### [THE PROBLEM]
Write out exactly the lines below starting at the one containing "852x456 pixels." and ending at the one containing "Select the result cell showing 670". Omit every picture.

####################

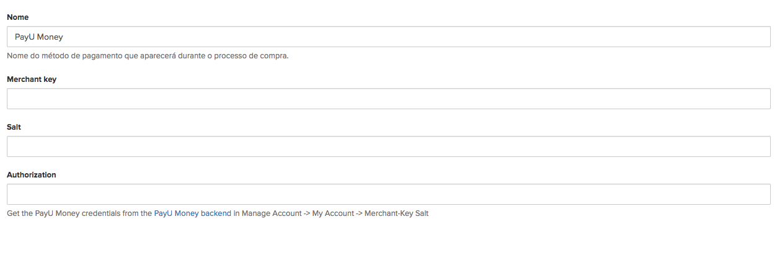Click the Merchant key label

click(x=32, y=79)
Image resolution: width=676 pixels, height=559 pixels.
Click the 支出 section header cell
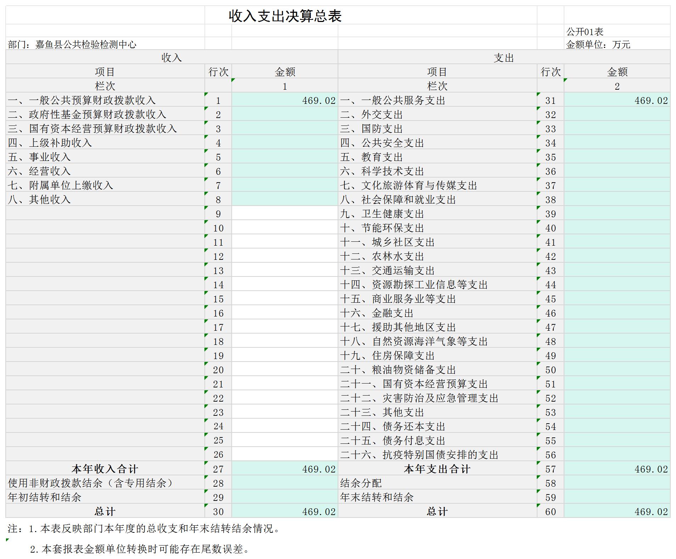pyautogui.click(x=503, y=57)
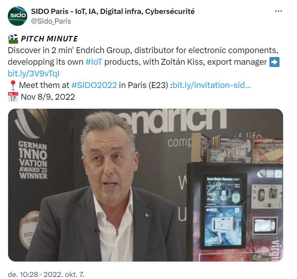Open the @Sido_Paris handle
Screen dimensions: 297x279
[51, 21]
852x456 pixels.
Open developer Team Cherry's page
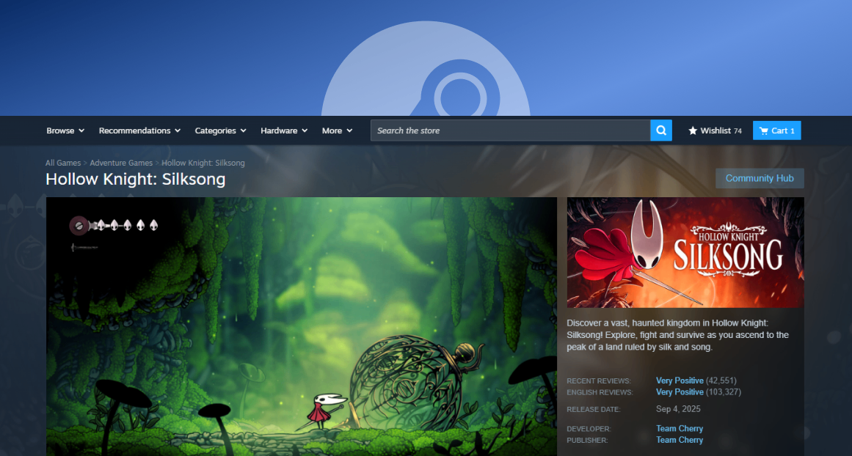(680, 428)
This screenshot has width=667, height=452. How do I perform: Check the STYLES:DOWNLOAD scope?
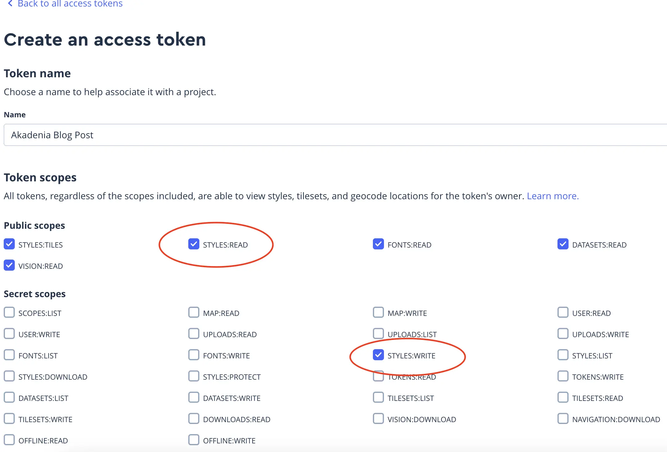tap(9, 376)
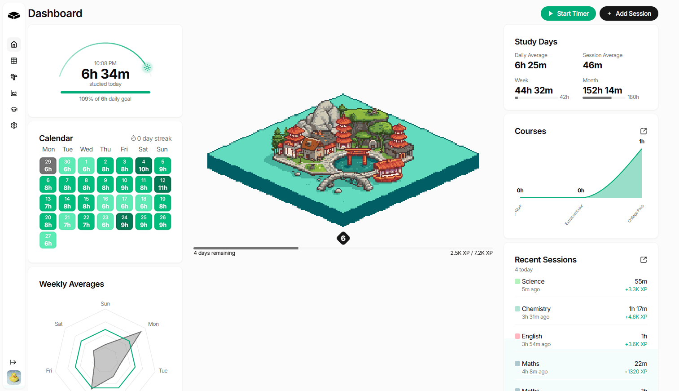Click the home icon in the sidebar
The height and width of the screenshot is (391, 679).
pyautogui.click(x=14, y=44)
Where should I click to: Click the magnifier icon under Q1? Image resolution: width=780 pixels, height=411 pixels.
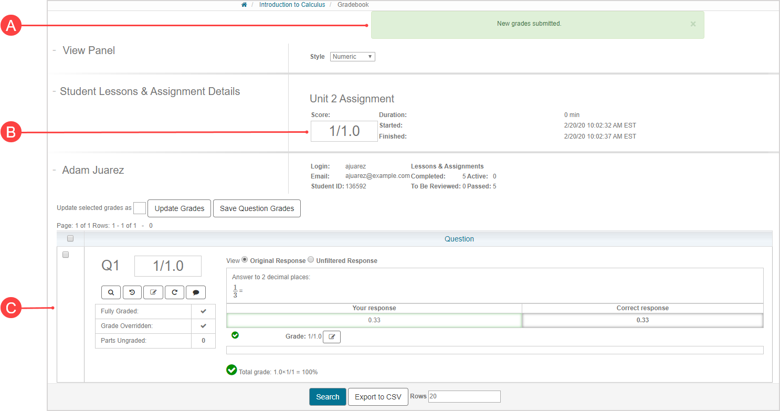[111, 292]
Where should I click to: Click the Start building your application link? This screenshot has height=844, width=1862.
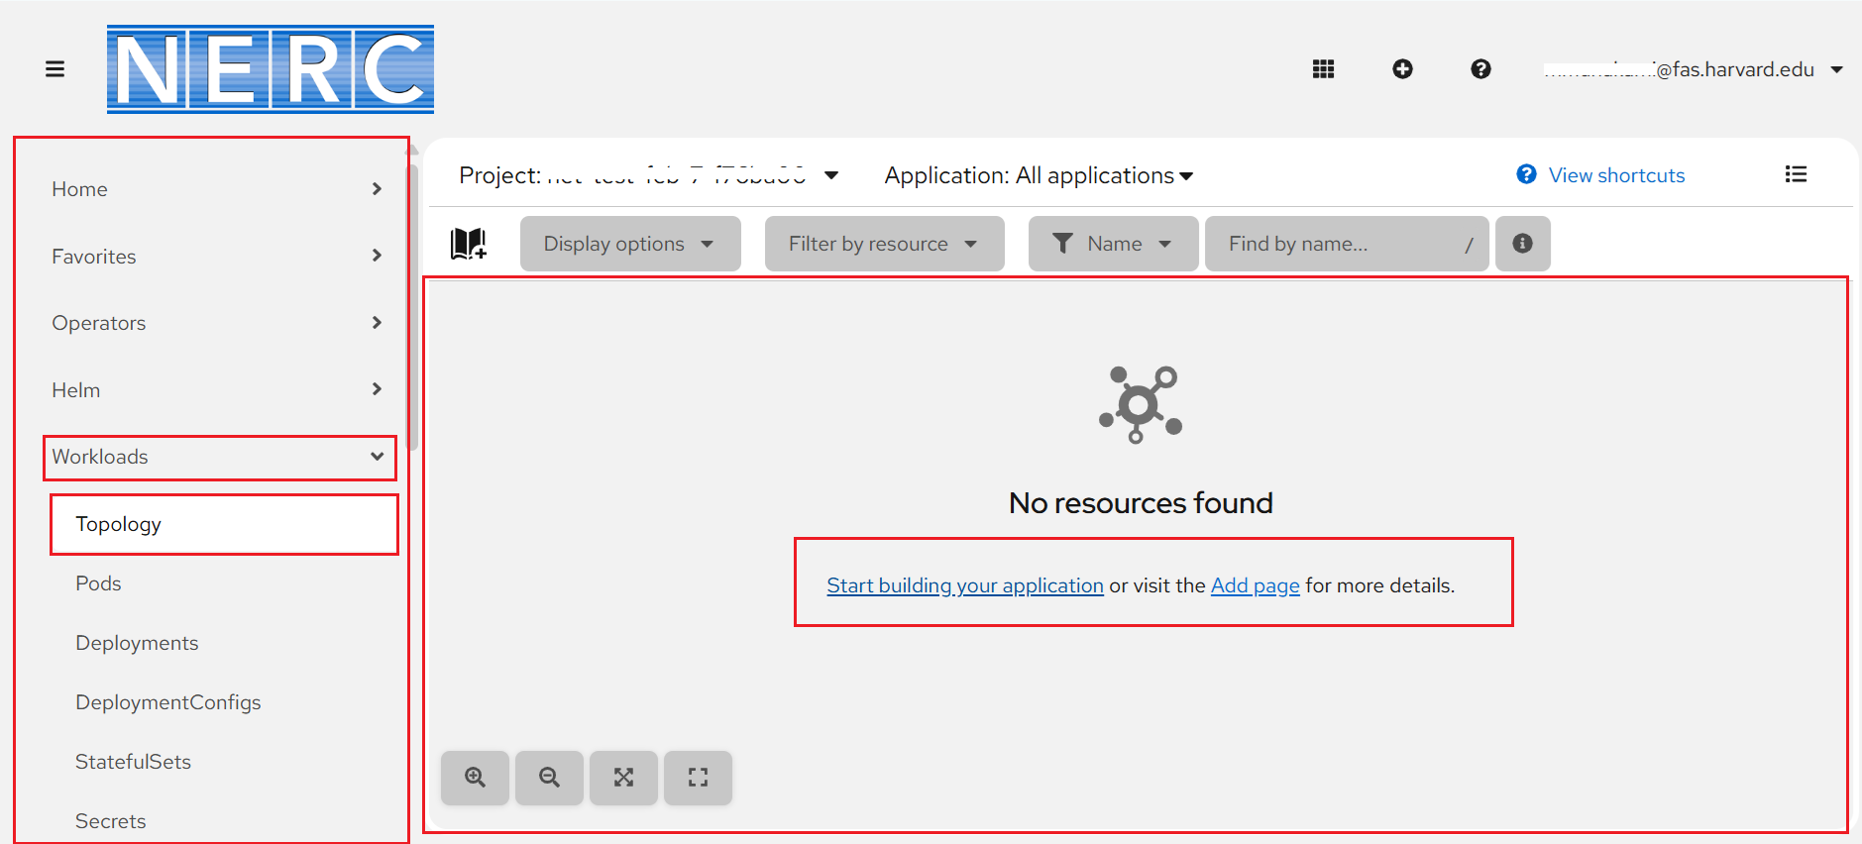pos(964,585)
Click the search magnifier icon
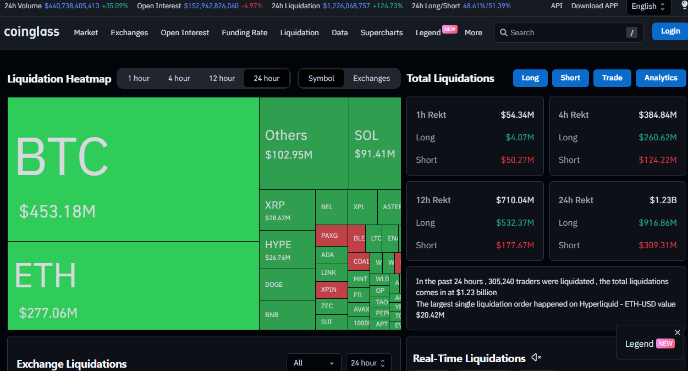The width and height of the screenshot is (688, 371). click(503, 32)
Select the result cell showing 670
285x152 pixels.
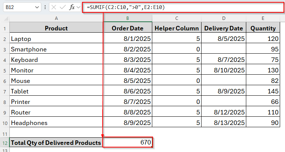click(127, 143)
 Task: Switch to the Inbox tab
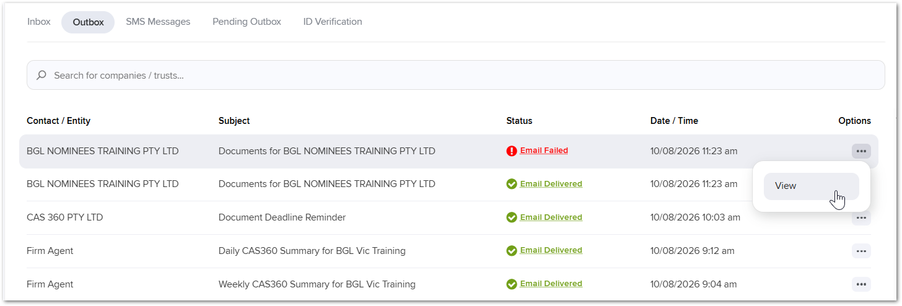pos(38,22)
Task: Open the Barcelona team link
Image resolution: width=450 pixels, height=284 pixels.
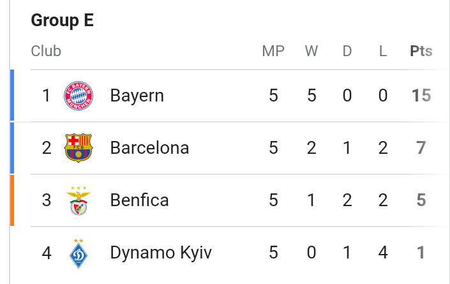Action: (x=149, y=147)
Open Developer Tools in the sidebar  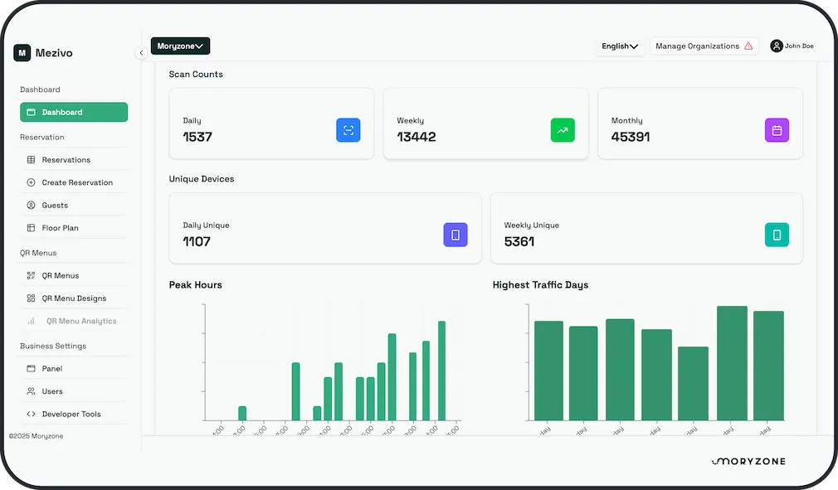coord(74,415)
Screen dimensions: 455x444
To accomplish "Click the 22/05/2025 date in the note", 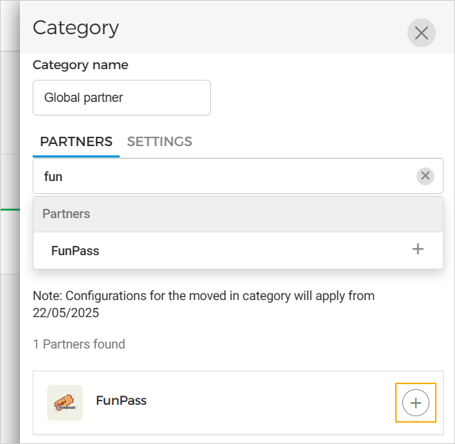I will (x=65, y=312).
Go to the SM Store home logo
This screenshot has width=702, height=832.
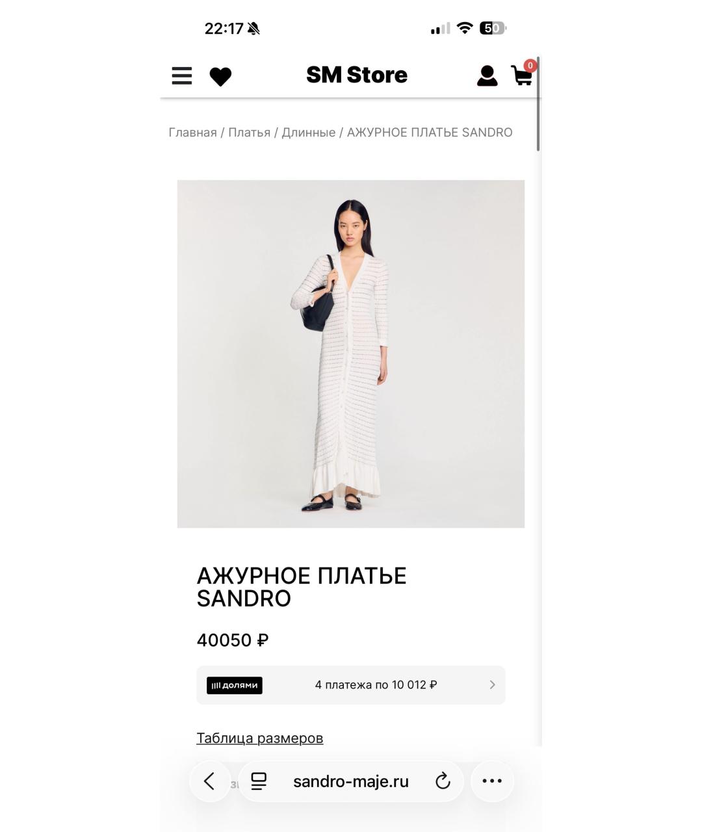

####################

### [COMPLETED EXERCISE]
852x456 pixels.
Open developer Team Cherry's page
(680, 428)
This screenshot has width=667, height=452. How do I perform: Check the STYLES:DOWNLOAD scope?
tap(9, 376)
Click the home icon in the sidebar
The height and width of the screenshot is (391, 679).
pyautogui.click(x=14, y=44)
Where should I click to: Click the magnifier icon under Q1? Image resolution: width=780 pixels, height=411 pixels.
[111, 292]
Where should I click to: Click the Start building your application link? This screenshot has height=844, width=1862.
pos(964,585)
Click the search magnifier icon
The width and height of the screenshot is (688, 371). click(503, 32)
Select the result cell showing 670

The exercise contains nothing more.